E-stage scenario (plain)

  1. S:
    • execute W's run instruction;
    • until W-STDOUT is open:
      • read <message> from W-STDOUT;
      • pass <message> downstream (to the next stage);
      • repeat;
    • repeat.
  2. W:
    • execute "extraction" operation;
    • generate <messages> for data flow;
    • write <messages> to W-STDOUT (one by one);
    • close W-STDOUT (exit).

E-stage scenario (cyclic)

  1. S:

    • send empty <message> to (already running) W (write to W-STDIN) (*)

      OR

      send <message> with last and current (start and end) offset values to (already running) W (write to W-STDIN); (**)

    • until EOP is at W-STDOUT:

      • read <message> from W-STDOUT;
      • pass <message> downstream (to the next stage);
      • repeat;
    • repeat.

  2. W:

    • read empty <message> from W-STDIN (*)

      OR

      read <message> with start and end offset values; (**)
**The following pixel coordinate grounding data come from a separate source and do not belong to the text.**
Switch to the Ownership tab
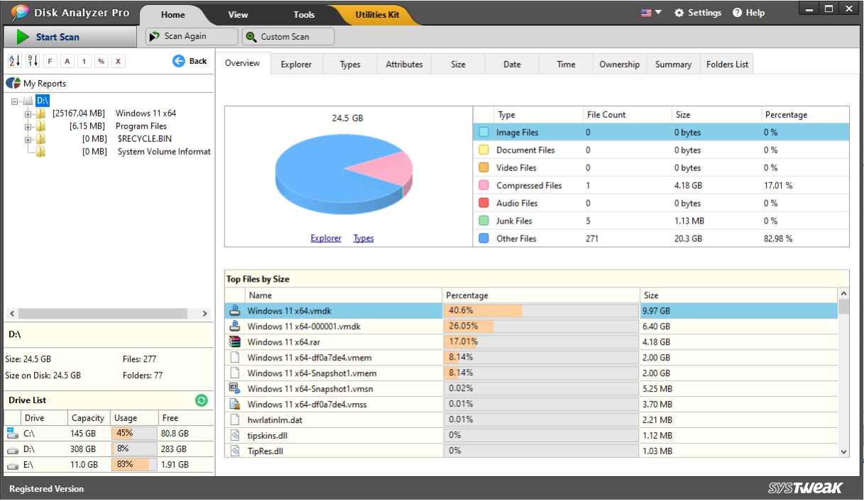The width and height of the screenshot is (864, 501). click(619, 64)
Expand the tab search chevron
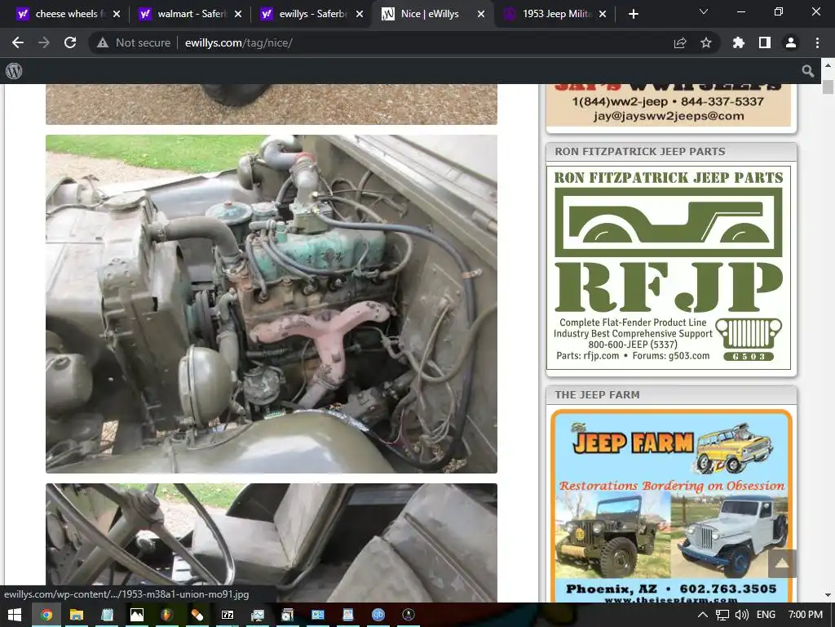This screenshot has width=835, height=627. pyautogui.click(x=704, y=12)
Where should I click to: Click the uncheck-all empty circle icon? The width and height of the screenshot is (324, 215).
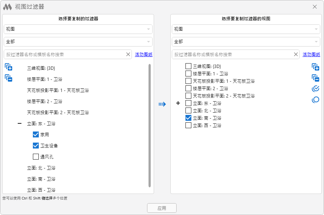click(315, 100)
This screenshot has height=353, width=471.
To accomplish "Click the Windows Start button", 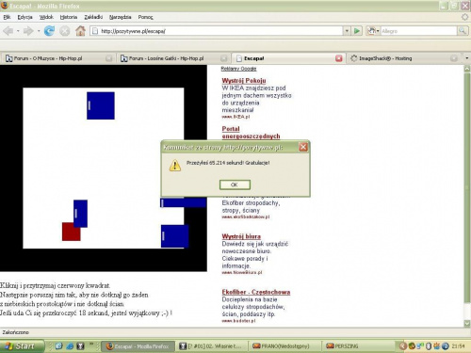I will 22,346.
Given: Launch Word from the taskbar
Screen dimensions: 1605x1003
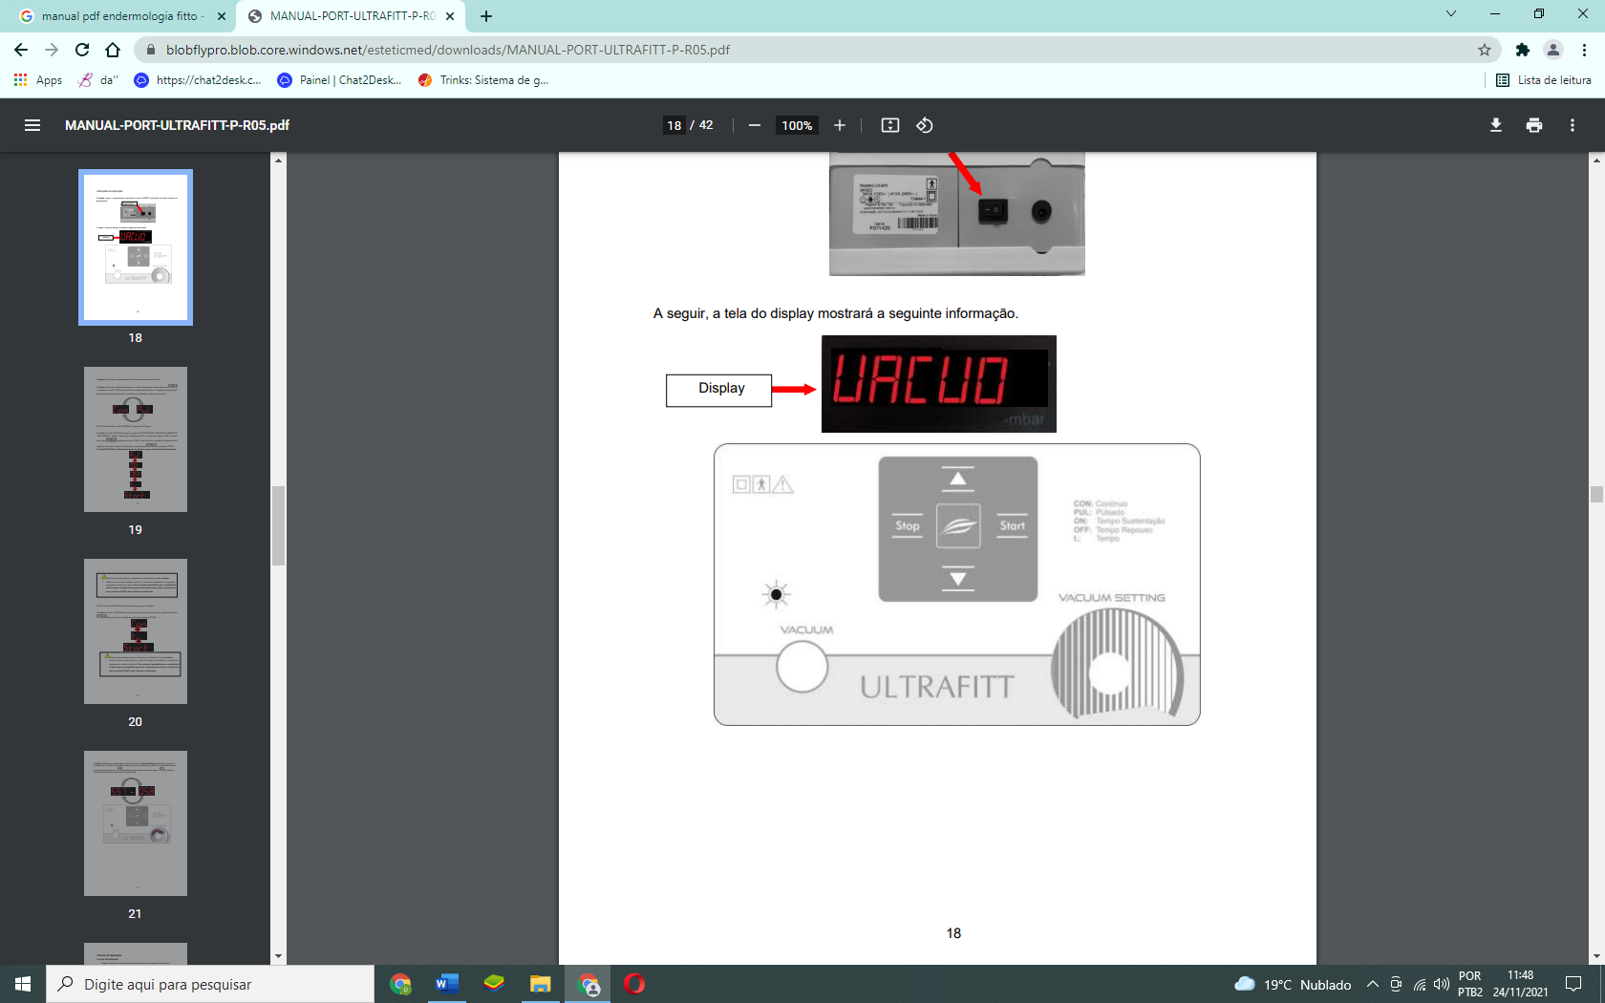Looking at the screenshot, I should click(x=447, y=984).

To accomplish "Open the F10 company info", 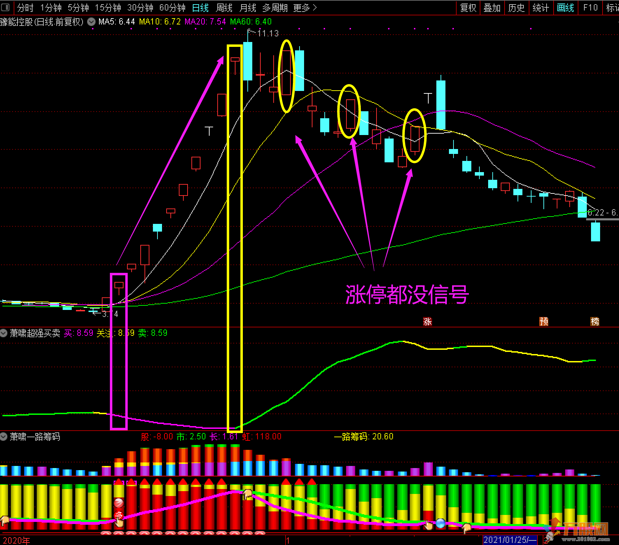I will [x=590, y=8].
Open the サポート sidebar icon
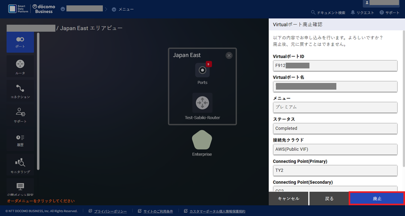Image resolution: width=405 pixels, height=216 pixels. pos(20,115)
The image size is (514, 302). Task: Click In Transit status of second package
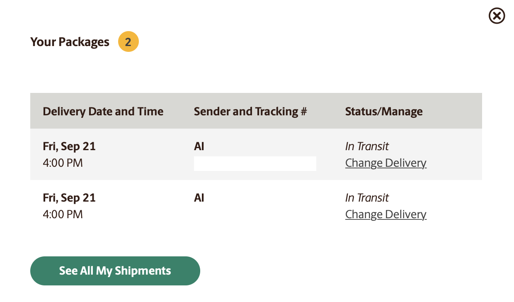pyautogui.click(x=367, y=197)
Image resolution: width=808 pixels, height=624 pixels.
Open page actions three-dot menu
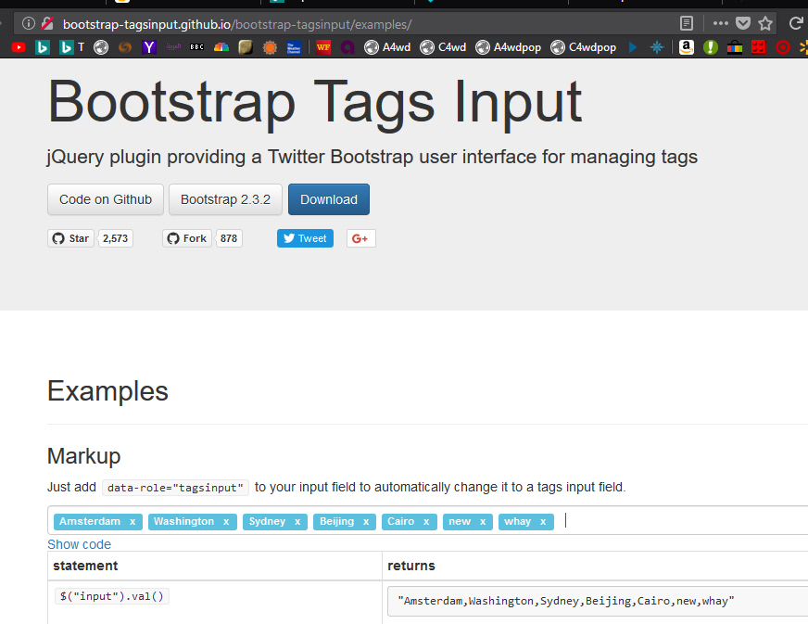[721, 23]
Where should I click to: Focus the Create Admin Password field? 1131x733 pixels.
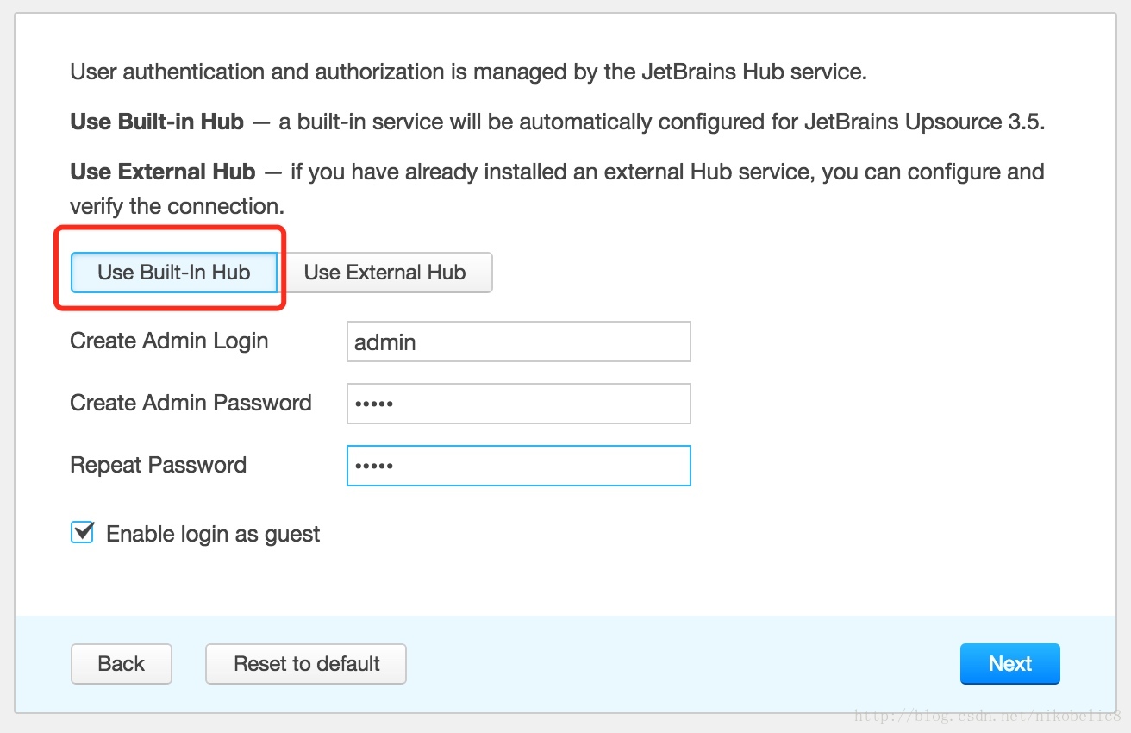click(x=519, y=404)
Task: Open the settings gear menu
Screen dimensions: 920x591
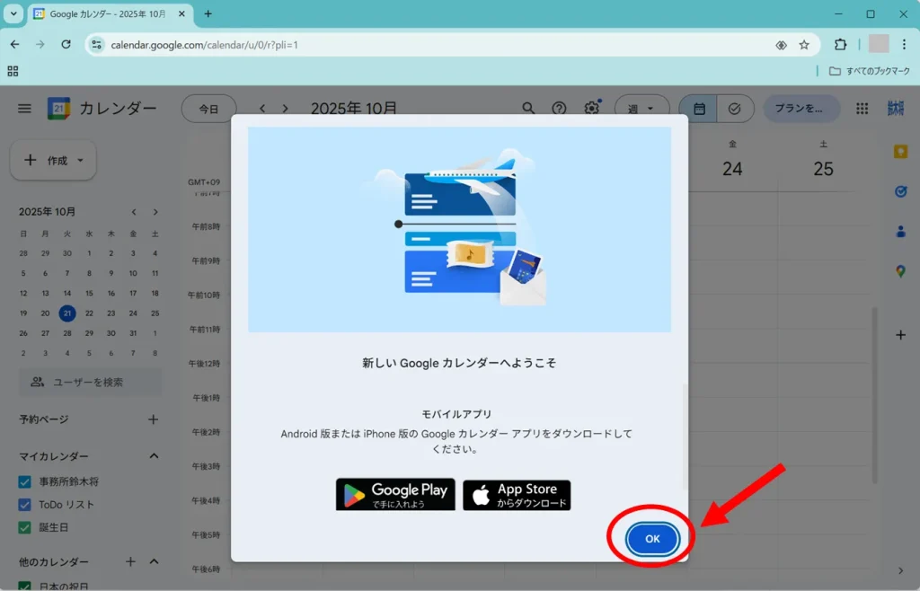Action: [591, 109]
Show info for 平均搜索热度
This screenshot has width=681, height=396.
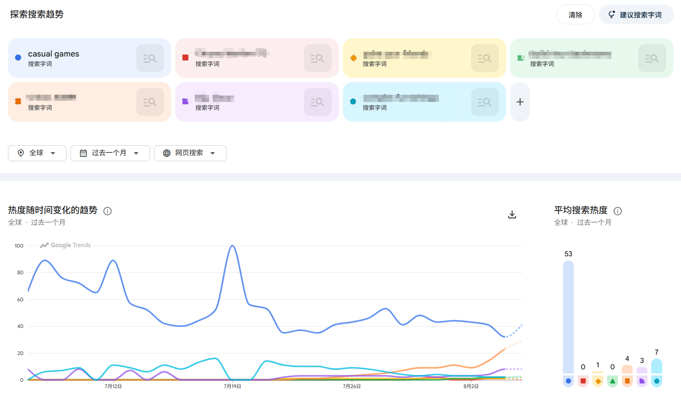pos(618,211)
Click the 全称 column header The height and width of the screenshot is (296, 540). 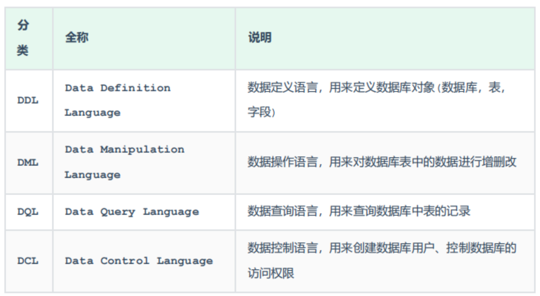76,37
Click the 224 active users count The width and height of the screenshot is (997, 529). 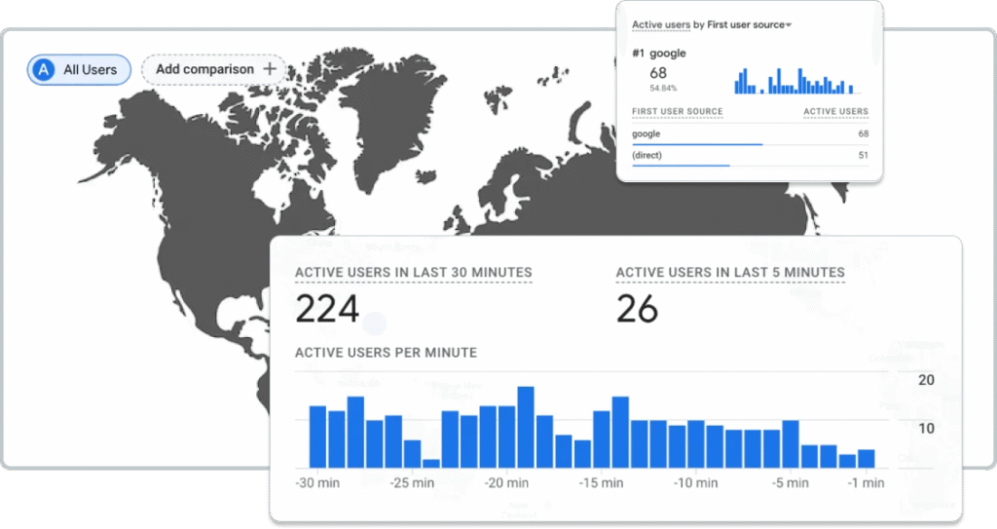pos(327,310)
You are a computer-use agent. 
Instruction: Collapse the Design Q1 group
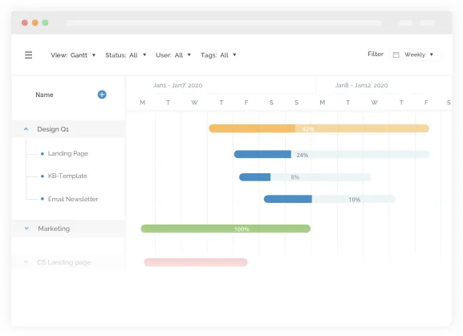[26, 129]
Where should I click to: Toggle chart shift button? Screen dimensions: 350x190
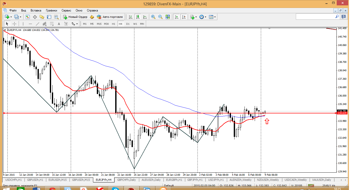click(x=183, y=17)
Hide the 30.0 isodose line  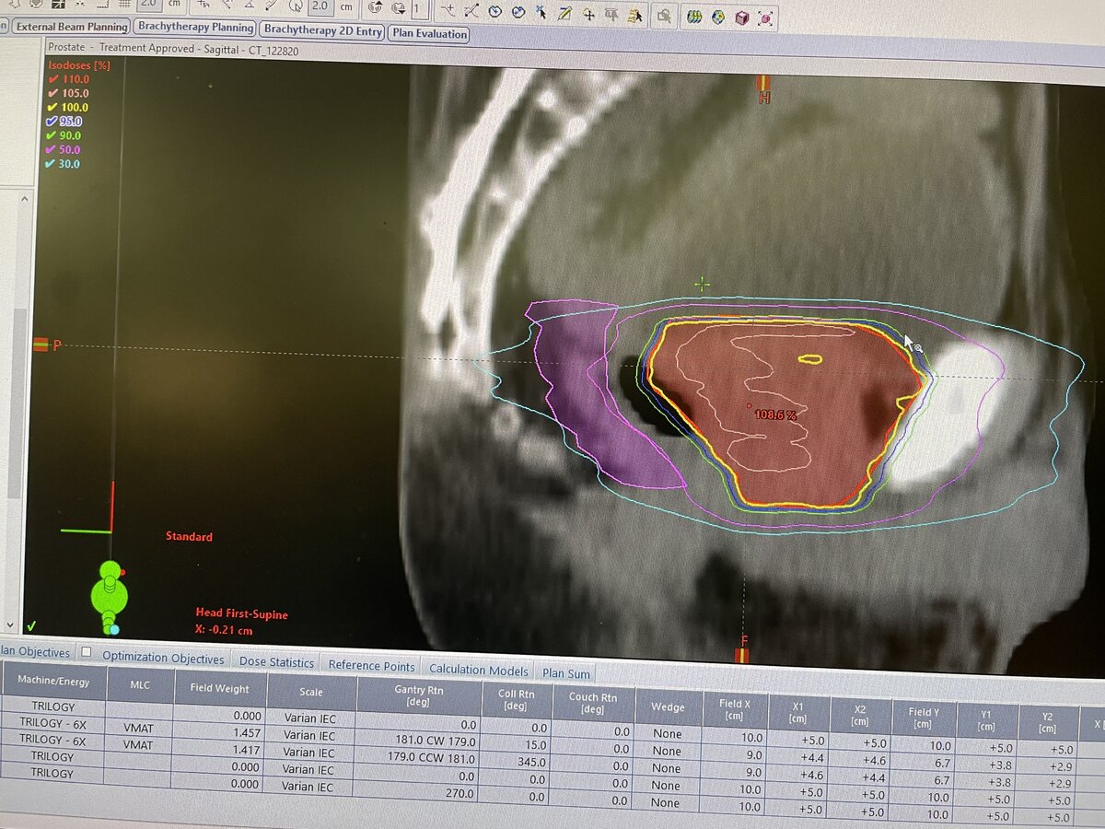click(x=52, y=164)
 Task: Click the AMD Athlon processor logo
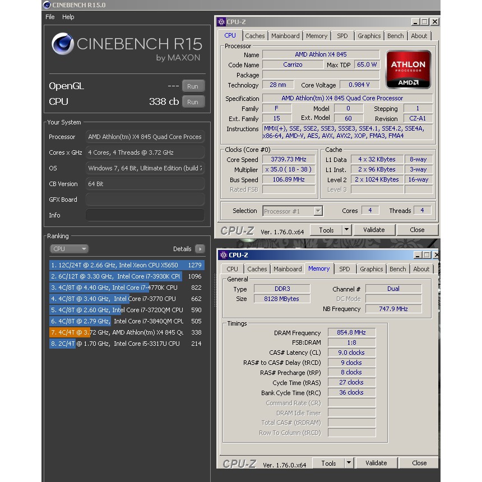click(409, 69)
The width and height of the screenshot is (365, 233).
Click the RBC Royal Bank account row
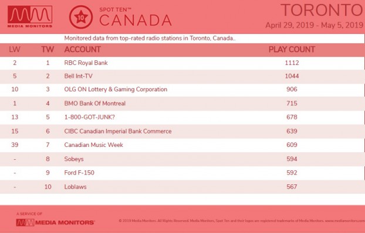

    • execute "extraction" operation;

    • generate <messages> for data flow;

    • write <messages> to W-STDOUT (one by one);

    • write EOP to W-STDOUT;

    • repeat.

(*) Offset managed at W's side (e.g. local storage in standalone version).
(**) Offset managed at S'es side.

T- and L-stage scenario (single message)

NOTE: L-stage produces empty transformation result.

  1. S:
    • send <message> to (already running) W (write to W-STDIN);
    • until EOP is at W-STDOUT:
      • read <message> from W-STDOUT;
      • pass <message> downstream (to the next stage);
      • repeat;
    • repeat.
  2. W:
    • read <message> from W-STDIN;
    • process <message> (transform it to one, multiple or zero messages / load to final storage);
    • write transformation result message(s) to W-STDOUT, if any;
    • write EOP to W-STDOUT;
    • repeat.

T- and L-stage scenario (batch processing)

NOTE: L-stage produces empty transformation result.

  1. S:

    • send <message> to (already running) W (write to W-STDIN);

    • while BNC is at W-STDOUT (*)

      OR

      while number of sent messages is less than BATCH_SIZE: (**):

      • IF there are <messages> to be processed:
        • write <message> to W-STDIN;
      • ELSE:
        • write EOB;
      • repeat;
    • IF there are <messages> to be processed:

      • write EOB to W-STDIN; (**)
    • until EOP is at W-STDOUT:

      • read <message> from W-STDOUT;
      • pass <message> downstream (to the next stage);
      • repeat;
    • repeat.

  2. W:

    • until number of read messages is greater then (or equal to) BATCH_SIZE OR EOB is at W-STDIN (*)

      OR

      until EOB is at W-STDIN: (**)

      • read <message> from W-STDIN;
      • write BNC to W-STDOUT; (*)
      • repeat;
    • process all <messages> (transform each to one, multiple or zero messages / load to final storage);

    • write transformation result message(s) to W-STDOUT, if any;

    • write EOP to W-STDOUT;

    • repeat.

(*) Worker-driven batch processing.
(**) Supervisor-driven batch processing.